Penso che si possa tradurre così, ma eventualmente chiedo venia ai francofoni qui presenti: Je ne m'en remarquerais pas


----------



## matoupaschat

Non confondere "remarquer" con "s'apercevoir"


----------



## s.london

matoupaschat said:


> Ciao S.London,
> Leggendo "non me ne accorgerei = je me n'ai pas remarqué", mi sembra che tu abbia bisogno di una ripassatina delle coniugazioni... Ti consiglierei *questo sito *(vai a _"le conditionnel", "la forme pronominale"_, _"l'expression de l'hypothèse et la condition"_, poi guarda un po' tutto il resto), fai un'altra proposta, dopo di che provo nuovamente ad aiutarti.
> Dai, coraggio!



Purtroppo i miei problemi non sono i verbi ma i pronomi,appena vedo pronomi entro in panico per tutto xD alla fine ho modificato con "Je ne m'en apercevrais pas"
Grazie comunque per il sito


----------



## matoupaschat

s.london said:


> Purtroppo i miei problemi non sono i verbi ma i pronomi (...)

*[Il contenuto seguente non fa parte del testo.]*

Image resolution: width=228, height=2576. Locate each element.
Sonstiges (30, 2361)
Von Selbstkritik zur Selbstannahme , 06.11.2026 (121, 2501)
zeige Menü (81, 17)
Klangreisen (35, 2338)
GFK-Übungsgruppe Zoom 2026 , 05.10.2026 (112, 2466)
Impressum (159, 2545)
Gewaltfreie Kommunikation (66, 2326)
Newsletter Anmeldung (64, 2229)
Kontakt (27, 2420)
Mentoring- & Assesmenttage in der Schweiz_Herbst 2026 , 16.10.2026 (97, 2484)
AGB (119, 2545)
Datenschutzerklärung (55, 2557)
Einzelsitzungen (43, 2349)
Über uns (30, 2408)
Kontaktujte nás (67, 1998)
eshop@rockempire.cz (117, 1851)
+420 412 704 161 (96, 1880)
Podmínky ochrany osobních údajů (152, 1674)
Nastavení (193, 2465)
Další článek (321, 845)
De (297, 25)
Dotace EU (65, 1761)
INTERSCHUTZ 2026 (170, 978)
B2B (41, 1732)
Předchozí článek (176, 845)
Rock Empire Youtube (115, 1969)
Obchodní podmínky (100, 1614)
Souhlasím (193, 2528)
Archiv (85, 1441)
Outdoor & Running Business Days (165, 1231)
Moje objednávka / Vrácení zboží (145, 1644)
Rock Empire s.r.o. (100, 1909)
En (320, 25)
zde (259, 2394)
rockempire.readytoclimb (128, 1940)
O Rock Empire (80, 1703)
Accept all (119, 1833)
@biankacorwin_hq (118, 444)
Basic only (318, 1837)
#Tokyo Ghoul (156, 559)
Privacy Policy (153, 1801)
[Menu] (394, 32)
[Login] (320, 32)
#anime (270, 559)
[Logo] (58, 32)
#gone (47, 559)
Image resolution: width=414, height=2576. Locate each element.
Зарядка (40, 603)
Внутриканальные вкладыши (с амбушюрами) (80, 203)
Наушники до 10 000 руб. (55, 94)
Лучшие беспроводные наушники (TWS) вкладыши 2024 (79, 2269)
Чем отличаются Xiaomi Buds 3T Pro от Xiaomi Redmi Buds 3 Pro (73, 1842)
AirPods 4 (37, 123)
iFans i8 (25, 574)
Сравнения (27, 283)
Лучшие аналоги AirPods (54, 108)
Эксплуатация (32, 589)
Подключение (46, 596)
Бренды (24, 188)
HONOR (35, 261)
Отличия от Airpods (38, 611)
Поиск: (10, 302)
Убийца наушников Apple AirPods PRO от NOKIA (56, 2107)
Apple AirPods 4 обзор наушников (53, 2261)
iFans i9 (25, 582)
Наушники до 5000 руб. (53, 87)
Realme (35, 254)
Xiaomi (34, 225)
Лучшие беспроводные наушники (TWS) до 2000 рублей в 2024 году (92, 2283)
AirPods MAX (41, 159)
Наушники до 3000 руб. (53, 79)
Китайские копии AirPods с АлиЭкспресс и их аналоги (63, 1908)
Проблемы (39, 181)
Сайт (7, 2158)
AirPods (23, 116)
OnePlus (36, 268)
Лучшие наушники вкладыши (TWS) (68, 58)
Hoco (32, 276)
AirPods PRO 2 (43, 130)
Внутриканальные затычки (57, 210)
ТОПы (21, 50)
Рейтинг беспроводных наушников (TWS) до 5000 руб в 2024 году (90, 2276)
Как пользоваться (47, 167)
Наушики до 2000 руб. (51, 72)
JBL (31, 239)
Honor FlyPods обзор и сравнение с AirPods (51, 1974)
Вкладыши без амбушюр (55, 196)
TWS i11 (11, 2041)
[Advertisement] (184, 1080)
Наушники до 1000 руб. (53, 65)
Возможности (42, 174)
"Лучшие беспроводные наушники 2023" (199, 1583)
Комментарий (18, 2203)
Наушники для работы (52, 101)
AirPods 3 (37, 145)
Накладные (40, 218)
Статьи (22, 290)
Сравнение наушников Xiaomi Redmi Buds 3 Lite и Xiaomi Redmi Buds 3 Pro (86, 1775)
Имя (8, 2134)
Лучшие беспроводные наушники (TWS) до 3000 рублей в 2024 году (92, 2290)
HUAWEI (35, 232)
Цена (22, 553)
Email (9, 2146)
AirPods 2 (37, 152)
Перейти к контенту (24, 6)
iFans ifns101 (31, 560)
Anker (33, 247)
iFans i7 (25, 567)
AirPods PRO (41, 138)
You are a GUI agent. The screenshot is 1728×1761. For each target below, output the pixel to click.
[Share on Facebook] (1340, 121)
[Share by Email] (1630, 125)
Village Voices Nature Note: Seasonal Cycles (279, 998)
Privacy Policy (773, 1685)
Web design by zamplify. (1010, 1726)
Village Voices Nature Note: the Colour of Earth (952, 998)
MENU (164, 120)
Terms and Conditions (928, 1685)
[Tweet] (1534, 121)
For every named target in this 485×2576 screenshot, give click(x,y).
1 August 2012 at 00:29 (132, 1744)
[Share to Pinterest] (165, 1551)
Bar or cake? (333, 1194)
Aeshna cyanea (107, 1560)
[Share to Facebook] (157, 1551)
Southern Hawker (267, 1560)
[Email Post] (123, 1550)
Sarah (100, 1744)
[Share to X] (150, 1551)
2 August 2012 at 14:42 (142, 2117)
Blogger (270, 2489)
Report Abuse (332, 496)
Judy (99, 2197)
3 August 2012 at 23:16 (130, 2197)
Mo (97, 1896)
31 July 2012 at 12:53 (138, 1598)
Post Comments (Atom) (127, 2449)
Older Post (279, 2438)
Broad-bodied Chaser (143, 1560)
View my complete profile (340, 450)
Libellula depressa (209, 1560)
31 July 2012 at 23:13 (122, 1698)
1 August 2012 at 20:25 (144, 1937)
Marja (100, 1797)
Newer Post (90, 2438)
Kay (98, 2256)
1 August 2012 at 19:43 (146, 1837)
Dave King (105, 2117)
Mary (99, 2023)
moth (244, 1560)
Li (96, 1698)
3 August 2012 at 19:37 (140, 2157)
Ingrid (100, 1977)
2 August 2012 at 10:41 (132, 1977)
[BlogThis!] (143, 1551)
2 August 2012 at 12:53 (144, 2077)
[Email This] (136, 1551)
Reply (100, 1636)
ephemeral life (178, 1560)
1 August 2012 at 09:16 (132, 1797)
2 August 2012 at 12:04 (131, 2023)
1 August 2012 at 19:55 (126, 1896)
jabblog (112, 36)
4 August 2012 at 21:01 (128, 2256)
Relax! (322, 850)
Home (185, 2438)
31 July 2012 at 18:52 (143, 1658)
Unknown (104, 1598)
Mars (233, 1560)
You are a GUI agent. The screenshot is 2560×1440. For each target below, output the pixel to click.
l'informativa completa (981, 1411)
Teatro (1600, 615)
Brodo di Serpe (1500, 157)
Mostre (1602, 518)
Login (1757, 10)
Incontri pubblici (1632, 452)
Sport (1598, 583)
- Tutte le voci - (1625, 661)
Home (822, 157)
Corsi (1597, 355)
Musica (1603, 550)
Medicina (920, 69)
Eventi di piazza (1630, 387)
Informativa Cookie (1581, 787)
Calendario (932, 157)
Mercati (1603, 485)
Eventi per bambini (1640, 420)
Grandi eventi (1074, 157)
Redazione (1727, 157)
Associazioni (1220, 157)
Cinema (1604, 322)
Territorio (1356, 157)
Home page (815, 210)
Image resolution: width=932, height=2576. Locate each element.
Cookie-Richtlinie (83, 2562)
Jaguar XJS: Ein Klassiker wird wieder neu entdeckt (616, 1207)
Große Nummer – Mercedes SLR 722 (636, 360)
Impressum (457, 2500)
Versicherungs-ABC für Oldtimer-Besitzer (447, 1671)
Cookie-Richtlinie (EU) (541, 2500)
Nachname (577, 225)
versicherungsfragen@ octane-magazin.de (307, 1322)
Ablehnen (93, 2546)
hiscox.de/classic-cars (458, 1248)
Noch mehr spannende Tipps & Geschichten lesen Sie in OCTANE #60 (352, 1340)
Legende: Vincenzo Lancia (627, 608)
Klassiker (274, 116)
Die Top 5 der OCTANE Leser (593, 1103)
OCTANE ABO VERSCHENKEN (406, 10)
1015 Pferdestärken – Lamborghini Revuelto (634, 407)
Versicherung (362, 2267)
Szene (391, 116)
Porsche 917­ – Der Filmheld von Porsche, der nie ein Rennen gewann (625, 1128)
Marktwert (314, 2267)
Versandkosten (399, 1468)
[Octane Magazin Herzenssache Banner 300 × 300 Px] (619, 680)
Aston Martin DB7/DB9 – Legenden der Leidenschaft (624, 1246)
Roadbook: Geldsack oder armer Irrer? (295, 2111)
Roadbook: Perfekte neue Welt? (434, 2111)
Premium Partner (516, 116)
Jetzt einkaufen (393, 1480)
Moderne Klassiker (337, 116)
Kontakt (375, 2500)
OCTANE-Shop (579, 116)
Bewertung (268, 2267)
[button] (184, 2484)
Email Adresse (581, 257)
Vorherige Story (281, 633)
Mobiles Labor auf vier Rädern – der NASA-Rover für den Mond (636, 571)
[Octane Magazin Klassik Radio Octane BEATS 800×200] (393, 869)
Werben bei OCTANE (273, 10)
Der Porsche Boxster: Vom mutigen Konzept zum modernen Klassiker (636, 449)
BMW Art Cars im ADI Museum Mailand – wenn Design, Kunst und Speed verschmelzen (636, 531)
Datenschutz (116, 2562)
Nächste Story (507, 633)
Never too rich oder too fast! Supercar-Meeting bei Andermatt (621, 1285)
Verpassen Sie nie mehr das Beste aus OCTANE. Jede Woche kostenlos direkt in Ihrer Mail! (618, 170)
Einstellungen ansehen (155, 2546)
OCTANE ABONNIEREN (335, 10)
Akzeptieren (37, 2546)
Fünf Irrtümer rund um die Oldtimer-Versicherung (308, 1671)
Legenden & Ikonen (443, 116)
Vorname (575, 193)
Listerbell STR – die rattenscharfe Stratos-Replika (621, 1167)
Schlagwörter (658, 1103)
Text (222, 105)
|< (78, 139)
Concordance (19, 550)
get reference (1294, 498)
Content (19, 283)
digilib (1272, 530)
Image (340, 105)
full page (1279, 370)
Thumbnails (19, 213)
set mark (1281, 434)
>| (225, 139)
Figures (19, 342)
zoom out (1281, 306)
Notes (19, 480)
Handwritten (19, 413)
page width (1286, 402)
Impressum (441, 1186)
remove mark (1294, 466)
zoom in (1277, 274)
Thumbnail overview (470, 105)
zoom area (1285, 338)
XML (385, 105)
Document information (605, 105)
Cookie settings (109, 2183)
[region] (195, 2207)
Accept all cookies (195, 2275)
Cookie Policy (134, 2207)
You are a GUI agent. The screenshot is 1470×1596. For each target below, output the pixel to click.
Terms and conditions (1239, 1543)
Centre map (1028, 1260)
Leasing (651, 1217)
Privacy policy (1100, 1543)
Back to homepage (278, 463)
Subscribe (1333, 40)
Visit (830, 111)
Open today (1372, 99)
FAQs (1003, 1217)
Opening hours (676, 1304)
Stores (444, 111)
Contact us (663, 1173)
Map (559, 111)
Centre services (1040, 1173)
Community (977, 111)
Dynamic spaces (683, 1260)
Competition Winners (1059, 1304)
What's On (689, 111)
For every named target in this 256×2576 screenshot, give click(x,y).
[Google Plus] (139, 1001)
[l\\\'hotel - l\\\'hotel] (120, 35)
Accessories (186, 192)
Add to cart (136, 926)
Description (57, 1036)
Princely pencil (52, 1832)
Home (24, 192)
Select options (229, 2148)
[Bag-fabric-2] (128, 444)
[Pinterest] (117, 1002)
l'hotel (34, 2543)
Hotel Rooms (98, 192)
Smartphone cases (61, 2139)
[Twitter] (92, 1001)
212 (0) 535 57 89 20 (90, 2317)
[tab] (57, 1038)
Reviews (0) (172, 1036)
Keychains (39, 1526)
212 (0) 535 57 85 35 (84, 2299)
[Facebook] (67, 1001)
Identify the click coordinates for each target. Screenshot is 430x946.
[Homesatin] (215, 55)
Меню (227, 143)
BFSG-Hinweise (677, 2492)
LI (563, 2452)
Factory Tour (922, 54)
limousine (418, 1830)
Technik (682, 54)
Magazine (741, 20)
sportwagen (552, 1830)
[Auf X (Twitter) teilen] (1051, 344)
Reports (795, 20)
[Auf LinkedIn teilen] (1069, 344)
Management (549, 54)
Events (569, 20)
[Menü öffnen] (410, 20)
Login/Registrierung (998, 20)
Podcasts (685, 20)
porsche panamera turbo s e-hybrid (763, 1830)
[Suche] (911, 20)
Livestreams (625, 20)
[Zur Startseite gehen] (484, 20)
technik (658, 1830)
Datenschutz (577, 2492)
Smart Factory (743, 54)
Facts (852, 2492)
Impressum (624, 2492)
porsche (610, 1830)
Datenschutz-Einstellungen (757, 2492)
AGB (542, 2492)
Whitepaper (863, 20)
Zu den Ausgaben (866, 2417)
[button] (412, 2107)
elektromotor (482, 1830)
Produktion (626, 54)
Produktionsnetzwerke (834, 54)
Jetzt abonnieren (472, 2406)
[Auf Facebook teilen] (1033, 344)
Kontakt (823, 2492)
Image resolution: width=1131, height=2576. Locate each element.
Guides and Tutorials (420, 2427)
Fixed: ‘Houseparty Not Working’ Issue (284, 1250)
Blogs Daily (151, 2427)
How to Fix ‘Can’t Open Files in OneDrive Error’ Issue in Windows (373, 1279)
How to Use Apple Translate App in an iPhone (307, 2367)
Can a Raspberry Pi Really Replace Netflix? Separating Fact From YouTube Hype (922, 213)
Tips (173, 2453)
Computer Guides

Scusa , ma anche i verbi, credo: "Dovesse crollare il mondo" congiuntivo passato = "Dût le monde s'écrouler" (subjonctif imparfait, senza congiunzione e anteposto alla principale, è più che aulico, molto ma molto meglio qui un semplice "Si le monde devait s'écrouler"). 
Comunque se hai altri problemi, non esitare, ma sempre *una* domanda per thread, mi raccomando.


----------



## s.london

matoupaschat said:


> Scusa , ma anche i verbi, credo: "Dovesse crollare il mondo" congiuntivo passato = "Dût le monde s'écrouler" (subjonctif imparfait, senza congiunzione e anteposto alla principale, è più che aulico, molto ma molto meglio qui un semplice "Si le monde devait s'écrouler").
> Comunque se hai altri problemi, non esitare, ma sempre *una* domanda per thread, mi raccomando.



sisi scusami,avevo modificato anche questo,grazie per l'aiuto


----------